§ **Exercise details**
Lay out the part of the listing that opens with the line containing "Open the Feedback dialog" and closes with the line containing "[x=117, y=395]" as a Markdown table. Use the columns Row and Line, give each line its own number, and skip blank lines.

§ **Records for the task**
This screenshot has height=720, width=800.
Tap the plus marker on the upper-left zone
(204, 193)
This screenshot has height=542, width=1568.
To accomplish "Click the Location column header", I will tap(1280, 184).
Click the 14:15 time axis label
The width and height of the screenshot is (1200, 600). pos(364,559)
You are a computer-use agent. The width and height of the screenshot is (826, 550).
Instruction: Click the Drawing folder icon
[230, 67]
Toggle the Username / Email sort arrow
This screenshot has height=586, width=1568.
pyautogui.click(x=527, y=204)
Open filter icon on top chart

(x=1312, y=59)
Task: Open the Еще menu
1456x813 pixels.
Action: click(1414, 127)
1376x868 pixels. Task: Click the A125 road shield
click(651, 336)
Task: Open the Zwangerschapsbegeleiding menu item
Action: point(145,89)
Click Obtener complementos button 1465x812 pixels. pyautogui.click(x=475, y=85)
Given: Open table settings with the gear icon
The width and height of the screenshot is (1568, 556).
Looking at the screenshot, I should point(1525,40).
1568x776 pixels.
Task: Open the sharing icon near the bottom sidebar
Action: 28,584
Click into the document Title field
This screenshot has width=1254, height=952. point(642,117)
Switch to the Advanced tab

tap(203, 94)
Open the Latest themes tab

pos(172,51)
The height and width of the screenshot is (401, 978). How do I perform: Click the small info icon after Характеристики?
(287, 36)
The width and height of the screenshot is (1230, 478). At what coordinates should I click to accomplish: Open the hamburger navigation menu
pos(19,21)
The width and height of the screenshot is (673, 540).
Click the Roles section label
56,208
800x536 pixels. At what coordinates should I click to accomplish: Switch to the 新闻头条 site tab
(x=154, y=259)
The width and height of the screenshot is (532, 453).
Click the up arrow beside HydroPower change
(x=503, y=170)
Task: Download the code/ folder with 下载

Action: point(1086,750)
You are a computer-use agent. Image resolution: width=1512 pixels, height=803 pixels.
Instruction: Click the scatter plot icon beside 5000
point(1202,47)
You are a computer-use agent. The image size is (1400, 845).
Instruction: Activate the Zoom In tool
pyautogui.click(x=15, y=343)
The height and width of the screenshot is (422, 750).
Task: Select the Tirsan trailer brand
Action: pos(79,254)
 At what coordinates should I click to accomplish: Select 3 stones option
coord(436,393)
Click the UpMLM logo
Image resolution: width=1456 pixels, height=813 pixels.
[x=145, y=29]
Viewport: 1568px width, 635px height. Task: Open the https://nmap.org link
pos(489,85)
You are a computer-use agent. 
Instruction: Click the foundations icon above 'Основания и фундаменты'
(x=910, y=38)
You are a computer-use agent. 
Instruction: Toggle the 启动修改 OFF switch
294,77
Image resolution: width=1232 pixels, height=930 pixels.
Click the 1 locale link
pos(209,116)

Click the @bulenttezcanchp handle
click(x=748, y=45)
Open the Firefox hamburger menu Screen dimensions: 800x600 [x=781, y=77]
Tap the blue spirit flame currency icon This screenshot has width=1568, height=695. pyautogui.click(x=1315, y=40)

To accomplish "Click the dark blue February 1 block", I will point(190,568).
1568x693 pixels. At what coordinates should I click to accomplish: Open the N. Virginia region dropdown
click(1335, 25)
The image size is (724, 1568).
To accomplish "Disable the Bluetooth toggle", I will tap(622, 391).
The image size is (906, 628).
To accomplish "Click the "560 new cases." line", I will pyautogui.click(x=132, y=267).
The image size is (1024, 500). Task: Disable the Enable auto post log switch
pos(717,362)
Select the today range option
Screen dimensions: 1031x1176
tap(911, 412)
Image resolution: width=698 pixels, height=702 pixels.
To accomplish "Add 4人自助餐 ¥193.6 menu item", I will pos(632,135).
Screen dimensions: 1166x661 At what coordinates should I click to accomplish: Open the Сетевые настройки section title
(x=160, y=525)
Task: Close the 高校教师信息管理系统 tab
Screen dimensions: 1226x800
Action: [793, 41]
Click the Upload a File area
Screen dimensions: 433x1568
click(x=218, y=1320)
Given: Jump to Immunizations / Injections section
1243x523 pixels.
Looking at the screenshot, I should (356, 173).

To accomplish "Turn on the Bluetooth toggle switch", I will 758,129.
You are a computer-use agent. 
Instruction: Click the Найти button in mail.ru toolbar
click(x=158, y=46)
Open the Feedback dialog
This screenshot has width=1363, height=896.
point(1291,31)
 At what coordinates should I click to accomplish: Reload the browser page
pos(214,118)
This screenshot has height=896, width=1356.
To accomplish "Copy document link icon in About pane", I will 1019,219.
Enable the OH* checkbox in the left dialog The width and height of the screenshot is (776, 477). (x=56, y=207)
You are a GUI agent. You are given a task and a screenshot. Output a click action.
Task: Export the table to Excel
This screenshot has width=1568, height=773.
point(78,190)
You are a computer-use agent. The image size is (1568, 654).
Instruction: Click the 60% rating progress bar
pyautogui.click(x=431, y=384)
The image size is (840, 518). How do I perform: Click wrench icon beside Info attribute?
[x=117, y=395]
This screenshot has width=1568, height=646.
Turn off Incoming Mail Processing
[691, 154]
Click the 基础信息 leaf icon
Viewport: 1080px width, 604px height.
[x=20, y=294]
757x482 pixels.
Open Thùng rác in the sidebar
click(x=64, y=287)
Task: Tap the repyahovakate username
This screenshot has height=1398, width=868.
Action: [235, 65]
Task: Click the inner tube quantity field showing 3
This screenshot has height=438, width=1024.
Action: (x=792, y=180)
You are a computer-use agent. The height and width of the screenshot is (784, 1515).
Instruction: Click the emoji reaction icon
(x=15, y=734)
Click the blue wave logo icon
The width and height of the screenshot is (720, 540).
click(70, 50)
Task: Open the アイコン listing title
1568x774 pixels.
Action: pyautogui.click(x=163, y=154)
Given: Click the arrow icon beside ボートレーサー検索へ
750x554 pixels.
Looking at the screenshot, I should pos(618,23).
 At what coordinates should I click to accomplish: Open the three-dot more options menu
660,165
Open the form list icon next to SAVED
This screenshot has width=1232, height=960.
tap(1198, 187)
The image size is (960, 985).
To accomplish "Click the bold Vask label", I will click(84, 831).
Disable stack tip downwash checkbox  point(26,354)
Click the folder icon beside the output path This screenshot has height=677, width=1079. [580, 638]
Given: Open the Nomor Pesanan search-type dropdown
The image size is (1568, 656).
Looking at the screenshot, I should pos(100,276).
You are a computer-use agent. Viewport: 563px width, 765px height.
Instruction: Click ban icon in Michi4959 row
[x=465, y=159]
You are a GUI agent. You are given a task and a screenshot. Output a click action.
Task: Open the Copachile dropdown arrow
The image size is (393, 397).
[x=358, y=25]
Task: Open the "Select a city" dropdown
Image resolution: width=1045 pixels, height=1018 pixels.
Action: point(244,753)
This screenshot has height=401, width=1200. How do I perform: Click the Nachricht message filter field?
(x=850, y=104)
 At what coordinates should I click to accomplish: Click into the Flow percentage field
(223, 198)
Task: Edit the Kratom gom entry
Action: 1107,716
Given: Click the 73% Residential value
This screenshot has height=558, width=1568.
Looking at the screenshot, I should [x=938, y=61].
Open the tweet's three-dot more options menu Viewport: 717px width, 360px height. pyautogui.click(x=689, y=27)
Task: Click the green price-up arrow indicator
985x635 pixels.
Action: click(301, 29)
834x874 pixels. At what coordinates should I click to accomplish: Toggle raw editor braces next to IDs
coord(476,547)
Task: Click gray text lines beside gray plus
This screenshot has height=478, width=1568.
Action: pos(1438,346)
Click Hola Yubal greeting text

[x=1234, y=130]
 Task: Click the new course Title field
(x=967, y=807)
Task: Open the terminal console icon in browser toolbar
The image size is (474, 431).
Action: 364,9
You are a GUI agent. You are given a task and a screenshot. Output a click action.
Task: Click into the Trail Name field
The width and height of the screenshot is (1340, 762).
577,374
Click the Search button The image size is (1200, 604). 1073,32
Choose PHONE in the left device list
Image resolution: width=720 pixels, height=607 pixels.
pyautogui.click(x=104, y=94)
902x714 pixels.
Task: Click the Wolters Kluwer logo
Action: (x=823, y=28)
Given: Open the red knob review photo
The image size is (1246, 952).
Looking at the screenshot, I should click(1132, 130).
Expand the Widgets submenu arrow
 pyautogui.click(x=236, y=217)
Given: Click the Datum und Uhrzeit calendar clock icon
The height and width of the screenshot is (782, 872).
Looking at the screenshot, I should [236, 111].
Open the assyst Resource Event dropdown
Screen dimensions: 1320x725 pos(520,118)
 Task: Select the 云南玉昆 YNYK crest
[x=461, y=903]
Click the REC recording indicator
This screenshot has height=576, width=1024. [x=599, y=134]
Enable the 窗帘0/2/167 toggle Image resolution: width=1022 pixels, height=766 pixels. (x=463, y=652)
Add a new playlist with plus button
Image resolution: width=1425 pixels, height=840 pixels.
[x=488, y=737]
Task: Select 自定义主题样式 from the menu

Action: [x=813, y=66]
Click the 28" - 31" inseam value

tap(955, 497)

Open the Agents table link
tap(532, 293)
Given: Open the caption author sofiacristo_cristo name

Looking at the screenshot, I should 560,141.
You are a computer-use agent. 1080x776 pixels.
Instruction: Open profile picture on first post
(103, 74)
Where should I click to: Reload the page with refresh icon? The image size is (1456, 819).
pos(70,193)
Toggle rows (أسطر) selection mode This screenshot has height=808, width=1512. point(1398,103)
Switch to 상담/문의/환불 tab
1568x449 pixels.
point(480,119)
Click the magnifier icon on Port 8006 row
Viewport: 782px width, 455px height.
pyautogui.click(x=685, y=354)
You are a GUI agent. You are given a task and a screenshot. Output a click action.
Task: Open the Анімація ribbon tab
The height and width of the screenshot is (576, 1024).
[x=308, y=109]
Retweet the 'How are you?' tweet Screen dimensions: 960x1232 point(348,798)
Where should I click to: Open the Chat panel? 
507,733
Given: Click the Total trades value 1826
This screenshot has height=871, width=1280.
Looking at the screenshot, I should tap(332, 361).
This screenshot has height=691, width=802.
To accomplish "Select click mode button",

§ **Solution**
| Row | Line |
|---|---|
| 1 | Open the Feedback dialog |
| 2 | This screenshot has width=1363, height=896. |
| 3 | point(1291,31) |
| 4 |  At what coordinates should I click to accomplish: Reload the browser page |
| 5 | pos(214,118) |
| 6 | This screenshot has height=896, width=1356. |
| 7 | To accomplish "Copy document link icon in About pane", I will 1019,219. |
| 8 | Enable the OH* checkbox in the left dialog The width and height of the screenshot is (776, 477). (x=56, y=207) |
| 9 | You are a GUI agent. You are given a task and a screenshot. Output a click action. |
| 10 | Task: Export the table to Excel |
| 11 | This screenshot has width=1568, height=773. |
| 12 | point(78,190) |
| 13 | You are a computer-use agent. The image size is (1568, 654). |
| 14 | Instruction: Click the 60% rating progress bar |
| 15 | pyautogui.click(x=431, y=384) |
| 16 | The image size is (840, 518). How do I perform: Click wrench icon beside Info attribute? |
| 17 | [x=117, y=395] |